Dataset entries
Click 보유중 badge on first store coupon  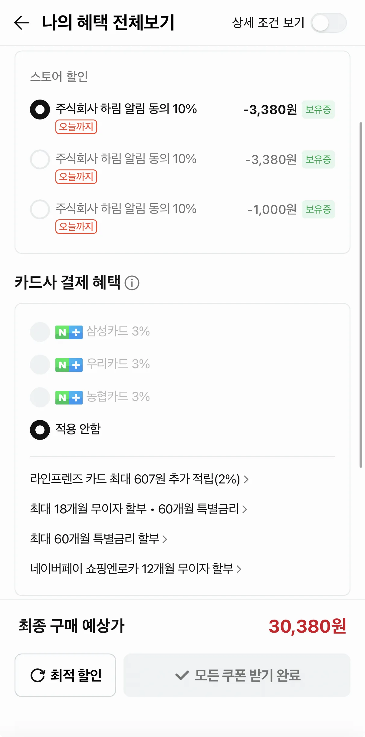point(318,110)
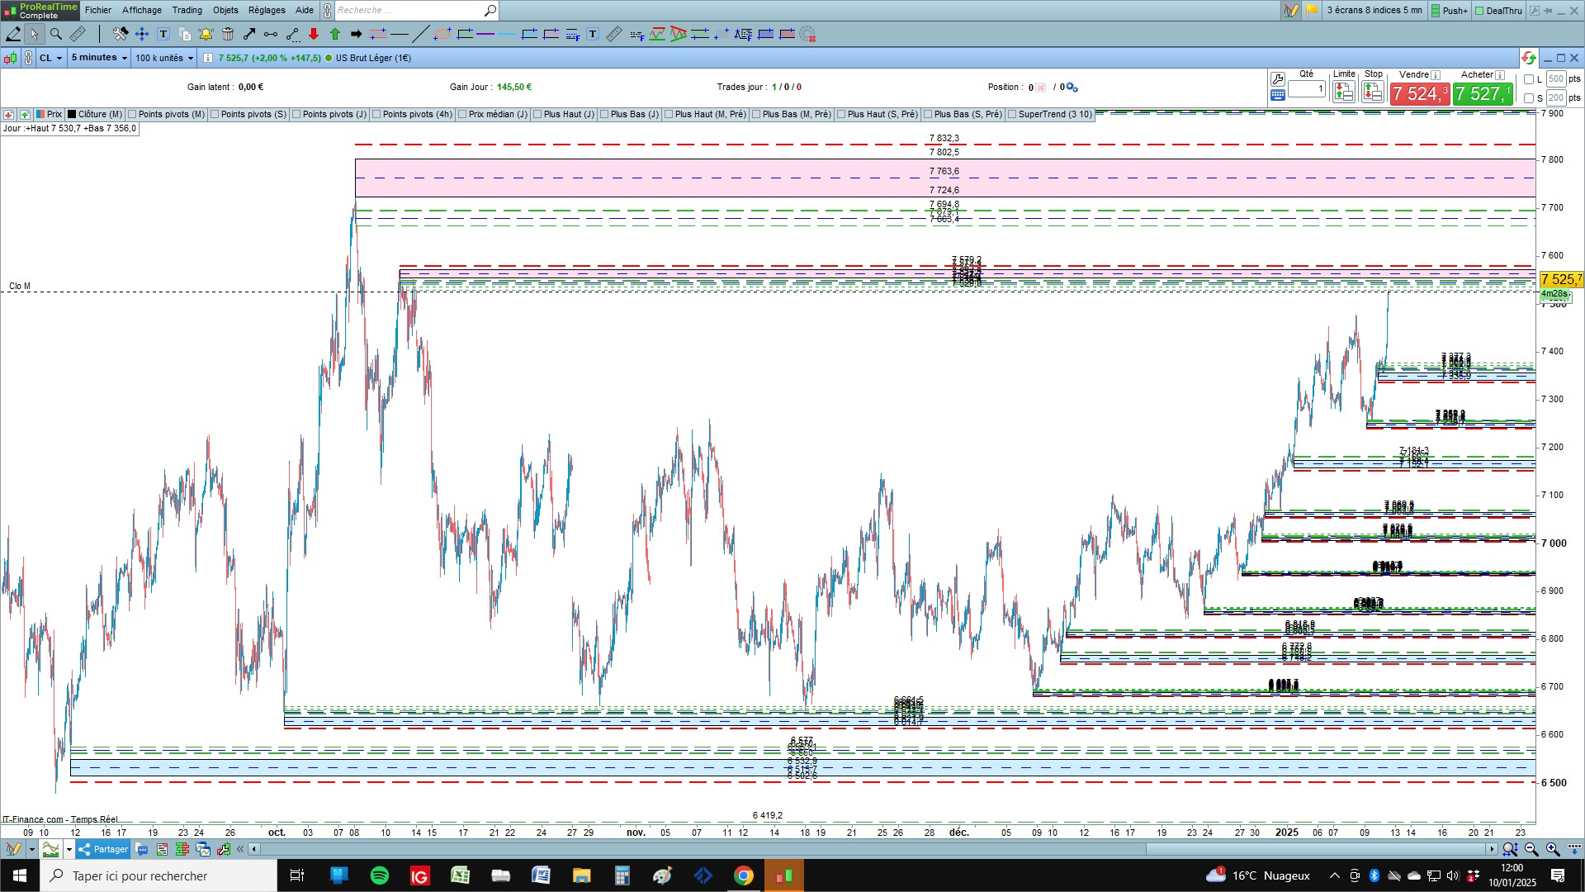1585x892 pixels.
Task: Insert a green up arrow
Action: 335,34
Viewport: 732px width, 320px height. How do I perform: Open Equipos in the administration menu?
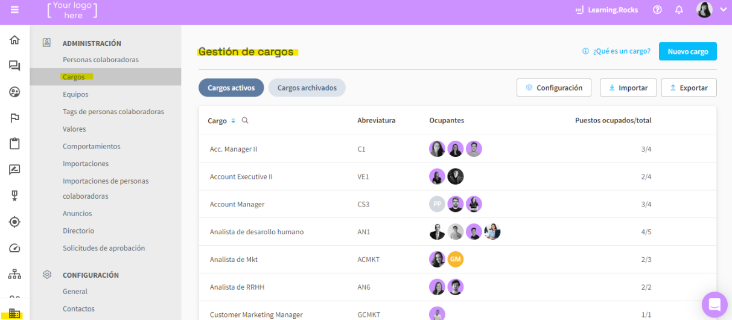tap(75, 95)
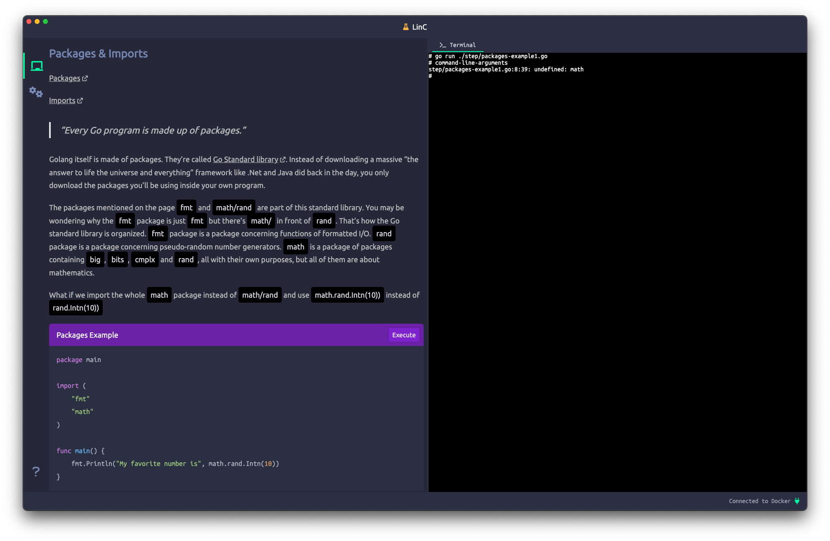This screenshot has width=830, height=541.
Task: Click the flask icon beside LinC title
Action: point(406,27)
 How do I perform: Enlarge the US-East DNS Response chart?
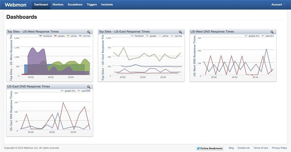pyautogui.click(x=89, y=87)
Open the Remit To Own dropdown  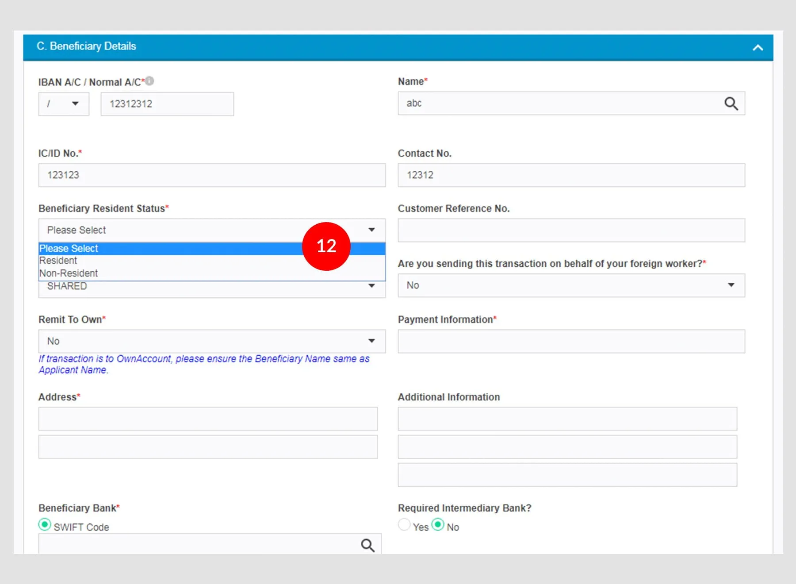click(x=211, y=341)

TASK DETAILS. Show every line of the rows above that contains the word "perform".

REPLY.
Viewport: 732px width, 320px height. How do I perform: Open Equipos in the administration menu?
 How do I perform: Enlarge the US-East DNS Response chart?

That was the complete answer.